Psikolog dari Universitas Gadjah Mada (UGM), Indrayanti, dalam sebuah riset yang dilakukan pada Januari 2023, menyoroti bagaimana postingan prestasi di media sosial memicu mekanisme perbandingan diri. Hal ini kemudian mengganggu keseimbangan antara dunia kerja dan kehidupan pribadi seseorang.
Hustle culture sendiri berkembang dari konsep workaholic atau budaya kerja berlebihan. Gaya ini menekankan pentingnya produktivitas dan terus mendorong individu untuk bekerja tanpa henti, bahkan sampai memunculkan perasaan bersalah ketika sedang tidak sibuk.
Dampak negatif dari hustle culture terhadap generasi muda sangat beragam. Mulai dari gangguan kesehatan mental dan fisik, timbulnya perasaan perbandingan sosial yang merugikan, hingga masalah kesejahteraan drastis. Para peneliti menemukan bahwa kebanyakan sisi negatif dari hustle culture jauh lebih besar dibandingkan manfaatnya dalam jangka panjang.
Namun, ada juga generasi muda, terutama generasi Z, yang mulai menyadari dampak negatif dari hustle culture ini. Mereka lebih mengutamakan keseimbangan hidup dan kesejahteraan daripada kesuksesan instan. Perubahan paradigma ini menunjukkan bahwa kesehatan mental dan keselamatan jauh lebih berharga daripada segala pencapaian finansial.

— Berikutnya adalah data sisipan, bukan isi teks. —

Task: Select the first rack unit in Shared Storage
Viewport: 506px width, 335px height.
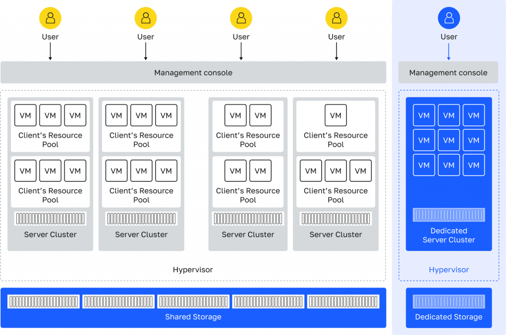Action: 43,301
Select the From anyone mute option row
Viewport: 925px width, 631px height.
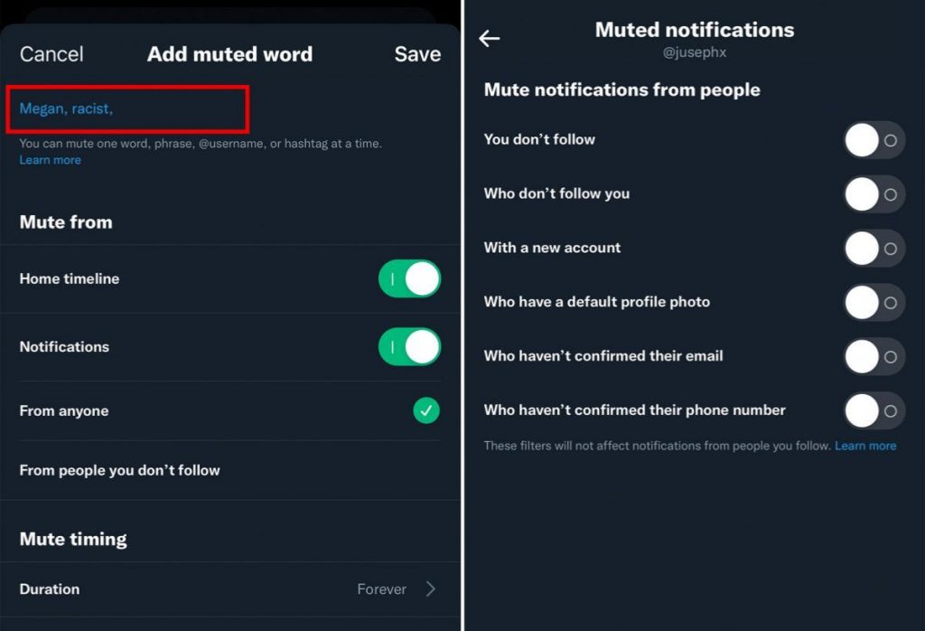coord(181,410)
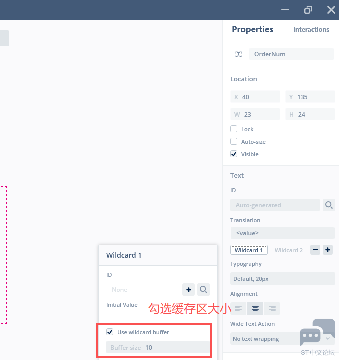Select left text alignment

[238, 308]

Dengan demikian, kesadaran akan pentingnya menolak tekanan untuk terus berada dalam pola pikir hustle culture sangat penting. Menjaga keseimbangan antara produktivitas dan waktu istirahat, serta terus mengejar kebahagiaan jangka panjang, menjadi langkah bijak untuk menciptakan sebuah hidup yang lebih sehat dan bermakna bagi generasi muda masa kini.